Эти ожидания не оправдались, однако они не были беспочвенны. В предвоенные годы страна стремительно развивалась и занимала первое место по динамике экономического роста и товарооборота. За неполные двадцать лет её доля в мировом промышленном производстве выросла более чем в полтора раза, по объёму индустриальной продукции она вошла в пятёрку крупнейших стран наряду с США, Германией, Великобританией, Францией. Появились новые отрасли промышленности: автомобильная, электротехническая, химическая; разрасталась железнодорожная сеть.

Колоссальные изменения в России живо интересовали Европу. Летом 1913 года в Санкт-Петербург приехал М. Верналь, чтобы выяснить условия предоставления России нового займа. Французский финансист пришёл к выводу: в течение ближайших 30 лет в России должен происходить подъём промышленности, вполне сопоставимый с тем, что имел место в США в последней трети XIX века. Тогда же для изучения результатов столыпинской земельной реформы в Россию прибыл профессор Берлинской сельскохозяйственной академии О. Аухаген. Он вполне поддержал «выдающегося сельского хозяина, уроженца Швейцарии, управляющего около 40 лет одним из крупнейших имений России в Харьковской губернии, в том, что “еще 25 лет мира и 25 лет землеустройства – тогда Россия сделается другой страной”» [3, с. 131–132].

Эти оценки подтвердил экономический обозреватель из Франции Эдмон Тери, который в мае 1913 года получил от своего правительства задание изучить состояние российской экономики. Он использовал огромный статистический материал и сделал ряд интересных прогнозов: население России в середине века превысит «большие европейские страны», и она будет доминировать в Европе как в политическом, так и в экономическом и финансовом отношении» [5, с. 12].

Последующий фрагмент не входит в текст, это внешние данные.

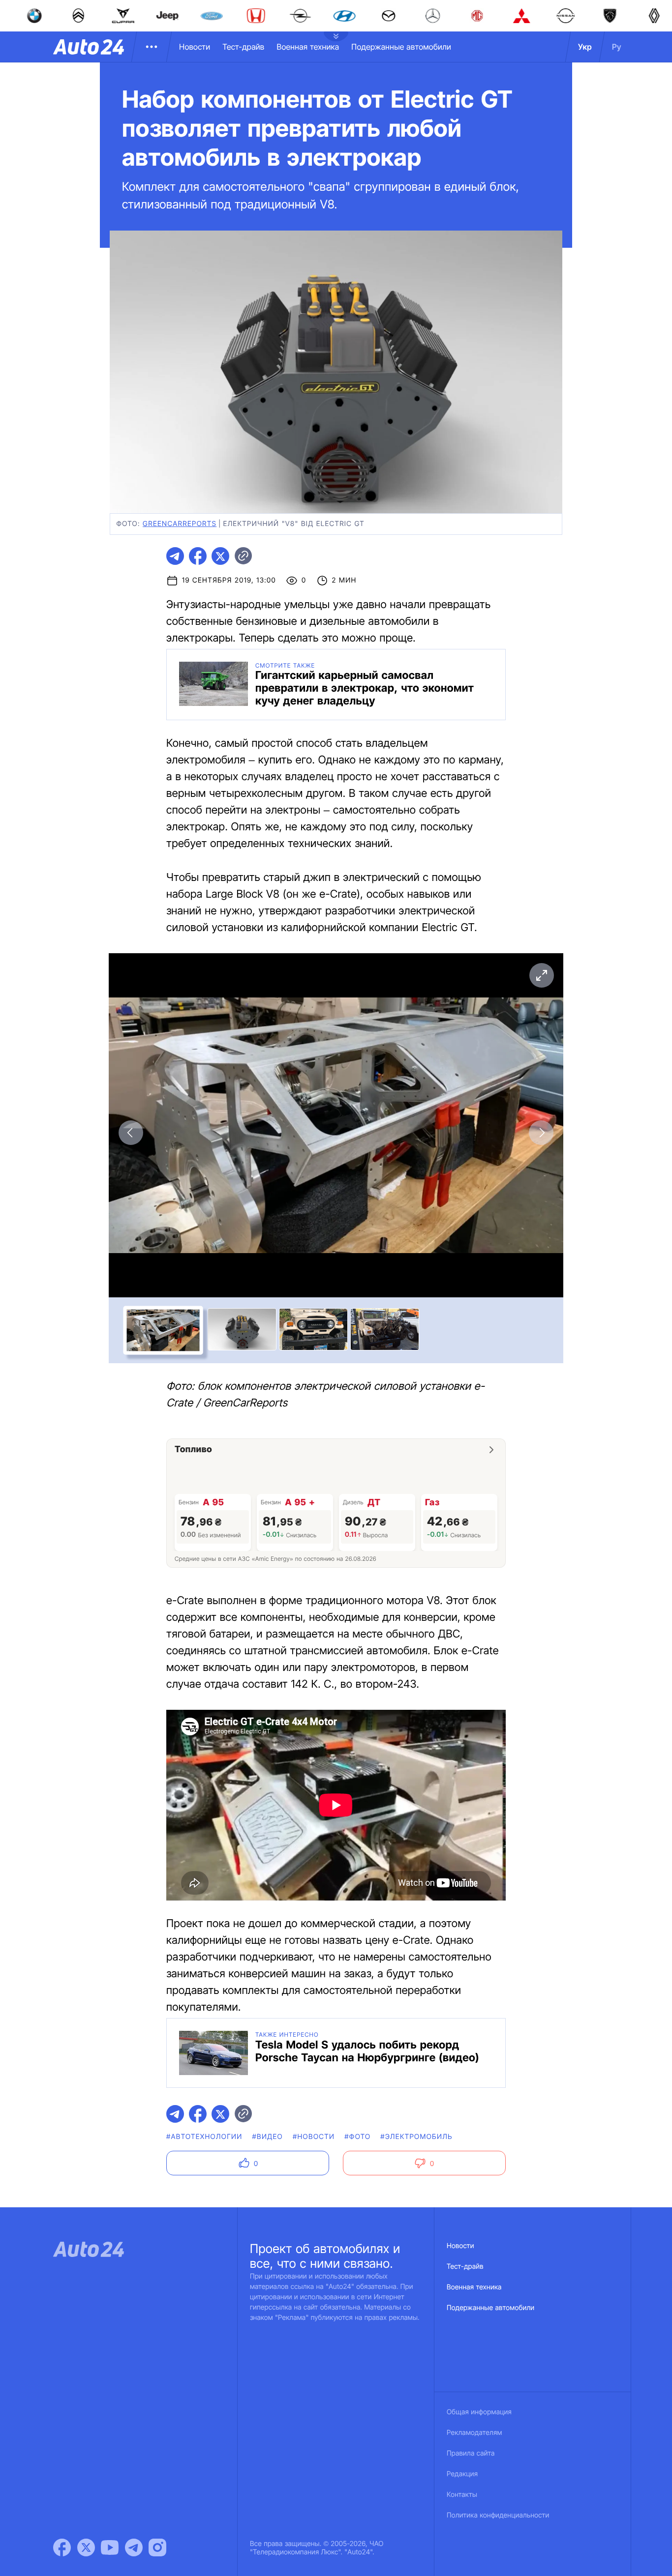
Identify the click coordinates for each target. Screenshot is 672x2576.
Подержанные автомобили (401, 47)
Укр (585, 47)
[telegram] (175, 556)
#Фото (357, 2137)
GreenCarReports (179, 524)
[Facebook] (62, 2547)
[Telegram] (134, 2547)
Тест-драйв (243, 47)
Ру (616, 47)
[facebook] (198, 556)
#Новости (314, 2137)
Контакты (462, 2494)
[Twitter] (86, 2547)
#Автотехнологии (204, 2137)
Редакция (462, 2474)
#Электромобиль (416, 2137)
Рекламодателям (474, 2433)
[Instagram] (157, 2547)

Однако воевать предстояло не в 1950-м, а в 1914 году. А к этой войне Россия ещё не была готова. Военные программы были рассчитаны до 1918 года. При этом выполнение их сталкивалось то с одними, то с другими трудностями. Военному ведомству приходилось постоянно занижать требования к обеспечению обороноспособности. Страна отставала в гонке вооружений от Германии, а по определённым параметрам даже от Османской империи. По оценкам генерал-квартирмейстера Ю. Н. Данилова, армия «менее всего была подготовлена к ведению широкой наступательной войны, требующей более гибкой организации и широкого снабжения мощной и подвижной тяжёлой артиллерией, авиационными средствами, современными средствами связи, железнодорожными и понтонными частями, автомобильным транспортом» [1, с. 51].

Да и за бурный экономический подъём приходилось платить – и в прямом, и в переносном смыслах. Россия была богата людьми и ресурсами, но бедна капиталами. Её динамичное обновление основывалось на кредитах, жила она в долг. Кроме того, всякий рост чреват рисками и дисбалансами. Появление «крепкого крестьянина» нередко означало обнищание его соседа, а возникновение нового завода – конфликты между работником и работодателем.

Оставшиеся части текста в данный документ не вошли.